Tech ONTAP Blogs
Tech ONTAP Blogs
Monitoring the performance of a solution is crucial for your entire infrastructure and usually necessitates a dedicated platform.
Amazon FSx for NetApp ONTAP (FSx for ONTAP) can be monitored using different platforms and applications, but the most relevant information can be effectively monitored using Amazon CloudWatch.
Amazon CloudWatch gathers and processes raw data from FSx for ONTAP in order to create readable, near real-time metrics. These statistics are stored for 15 months, allowing you to access historical information to evaluate your file system’s performance.
In this post, I’ll cover the basics of using Amazon CloudWatch metrics to monitor FSx for ONTAP performance and discuss some conclusions you can draw from those metrics.
Read on, here is what we’ll cover:
When configuring a cloud solution, it's important to consider the performance and total cost of ownership (TCO) requirements in order to select the right FSx for ONTAP throughput capacity. Let’s focus on the standard, first-generation, Multi-AZ option for now, which offers six throughput capacities: 128MBps, 256MBps, 512MBps, 1GBps, 2GBps, and 4GBps. These numbers represent the maximum throughputs in megabytes per second (MBps) or gigabytes per second (GBps) from the SSD.
In summary, there are three key limits that define an FSx for ONTAP performance:
The AWS documentation has all the details on FSx for ONTAP limits. There are two main tables, each with different sections for Single AZ, Multi AZ, first-generation and second-generation.
The first table pertains to FSx for ONTAP deployed in the following regions: US East (N. Virginia), US East (Ohio), US West (Oregon), and Ireland (eu-west-1). The second table is for all other regions.
This means that you have different limits based on the region for the network, and you also have different Burst limits, which I’ll explain later. However, the Disk Baseline limits are the same across all regions.
In the Amazon CloudWatch demonstration below I will use the throughput capacity of 256MBps in a Multi-AZ deployment, which is highlighted in the table below (though check the FSx for ONTAP performance guide for the latest numbers):
Please take note of the following details:
Baseline: This represents minimum throughput that you can expect from your file system.
Burst: FSx for ONTAP provides the capability to burst to higher speeds for short periods of time, for both network and disk throughput. This system uses a credit mechanism to allocate throughput and input / output per second (IOPS) based on average utilization. Note that not all throughput capacities support bursting; bursting is available for 128 and 256MBps in all regions, and in 512 MBps in select regions.

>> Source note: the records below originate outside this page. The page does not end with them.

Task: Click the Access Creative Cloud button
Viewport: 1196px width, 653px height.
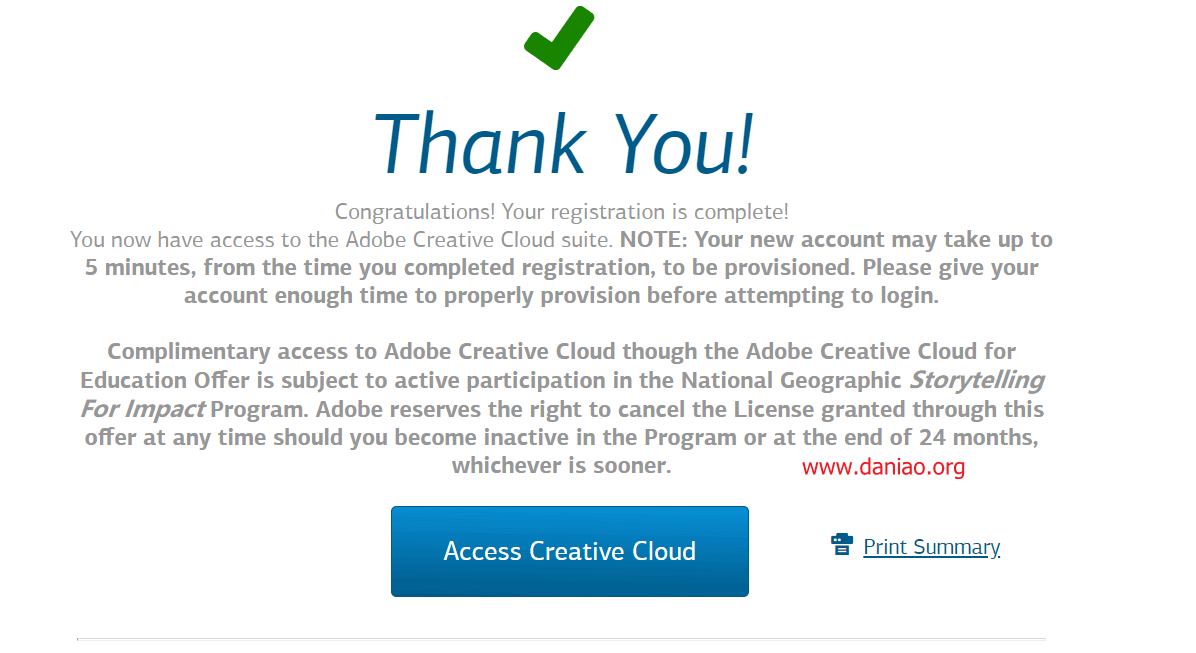Action: click(570, 552)
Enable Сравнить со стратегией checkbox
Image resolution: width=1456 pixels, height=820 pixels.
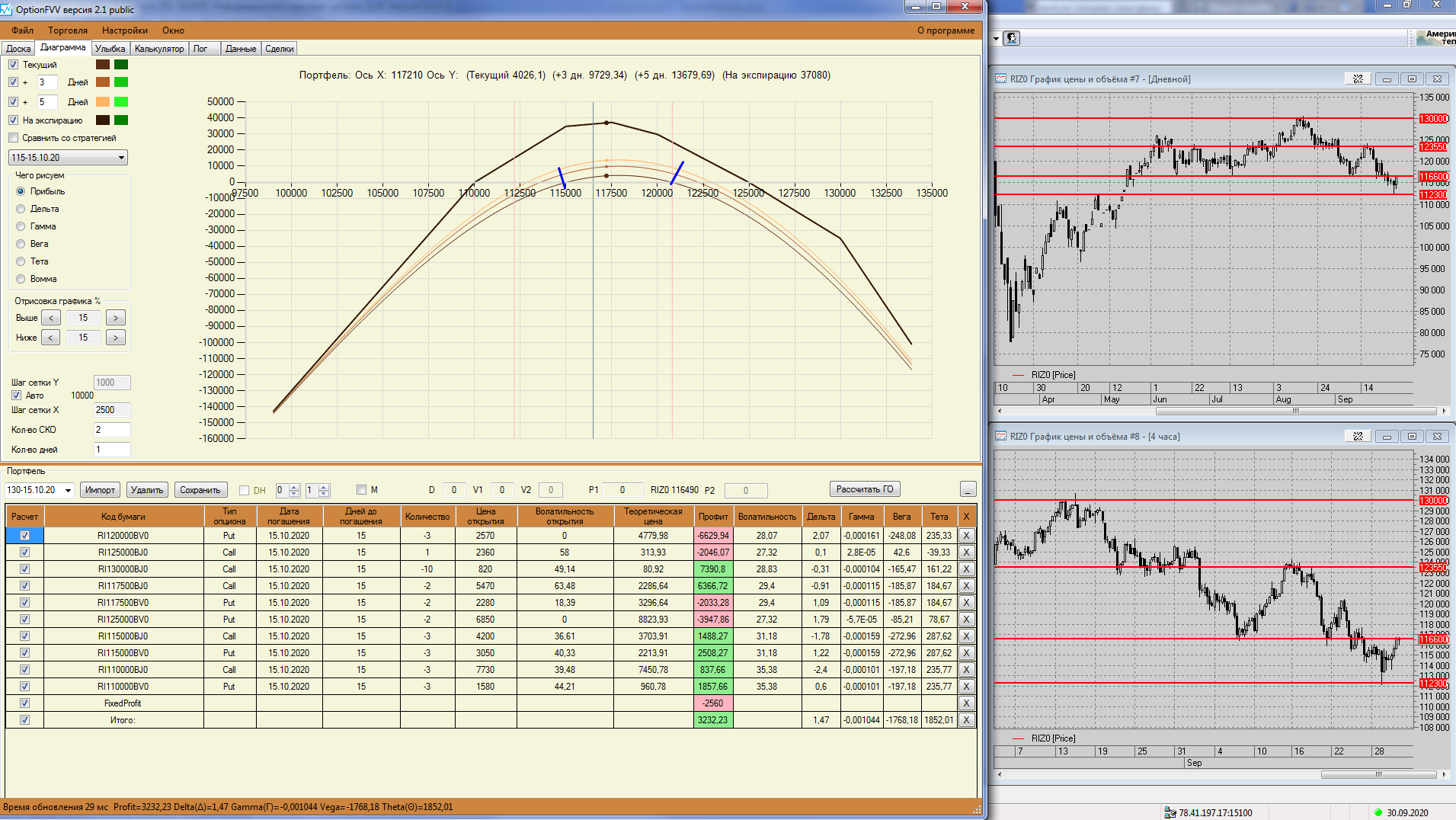tap(14, 138)
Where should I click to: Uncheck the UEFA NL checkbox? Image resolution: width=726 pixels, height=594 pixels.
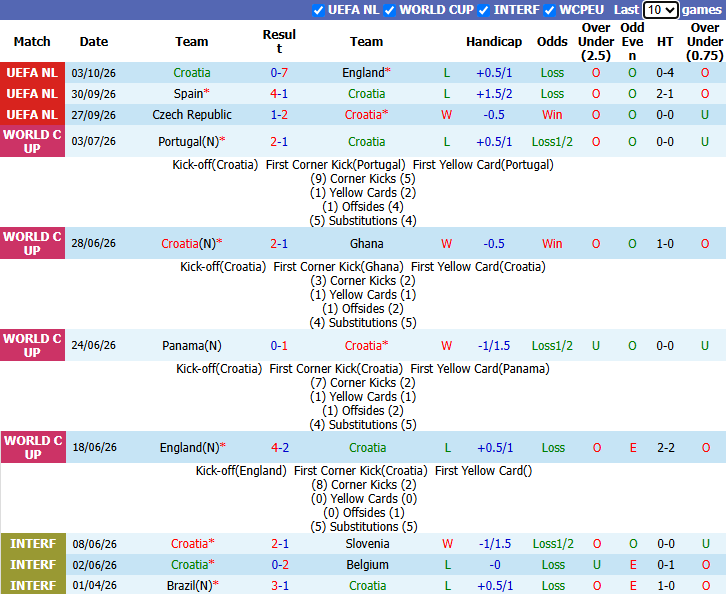tap(318, 10)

Burst can be utilized to manage workload spikes, but it isn’t suitable for capacity planning. For that reason, baseline values must be used.
Let’s review the initial table for a Multi-AZ deployment with 256MBps throughput capacity. It's important to note that it comes with the following limits:
These limits play a crucial role in defining the scope of the solution and must be diligently utilized in sizing your FSx for ONTAP file system.
Amazon CloudWatch is an AWS monitoring and alerting service which can be used to monitor a wide range of AWS services, including FSx for ONTAP. It collects and processes raw data from an FSx for ONTAP file system into readable metrics, which are retained for 15 months.
CloudWatch provides information related to used and available capacity, storage efficiencies, and many other metrics. This demonstration will focus on file system-related and volume-related performance metrics and dashboards, specifically.
You can find here a CloudFormation template to deploy an AWS CloudWatch dashboard for monitoring FSx for ONTAP systems. The dashboard offers comprehensive insights into your FSx for ONTAP resources, helping you monitor performance, track metrics, and manage alarms efficiently.
Let’s get our hands dirty by logging into the AWS console and accessing the CloudWatch dashboards. Remember that for the test, I used a 256MBps-capable Multi-AZ file system.
I’m excited to show you the set of CloudWatch dashboards I collected.
Here's a look at the client IOPS dashboard that can be found by clicking on the “Monitoring & performance" tab under the “Summary” section.
In the Summary section, you'll find two important client-related statistics: Total client throughput and Total client IOPS.
These stats provide crucial information about the traffic between all clients and the FSx for ONTAP file system, specifically regarding the protocol workload (NFS, CIFS/SMB, S3 or iSCSI), and traffic not related to disk/SSD.
See here the Total Client IOPS view:
You may notice a significant increase of IOPS, going all the way up to around 13,000. Since the 256MBps Through Capacity File System is limited to 12,000 IOPS, you might be asking yourself “How can I be getting 13,000 operations per seconds?”
As mentioned above, this chart is showing protocol operations, not disk operations, which is what the 12,000 IOPS limit is referring to. So, it is very likely that some of these operations are being served from the cache and therefore not requiring any disk I/Os.
The other client side metric is the Client side total throughput:
It shows the sum of bytes read and bytes written from the clients in MBps.
Now let's explore the Average latency dashboard. It provides easy and simple-to-understand read, write, and metadata breakdowns.
Note: Metadata in CloudWatch represents SMB/NFS metadata operations, like getting the last modification time of a file, and other operations.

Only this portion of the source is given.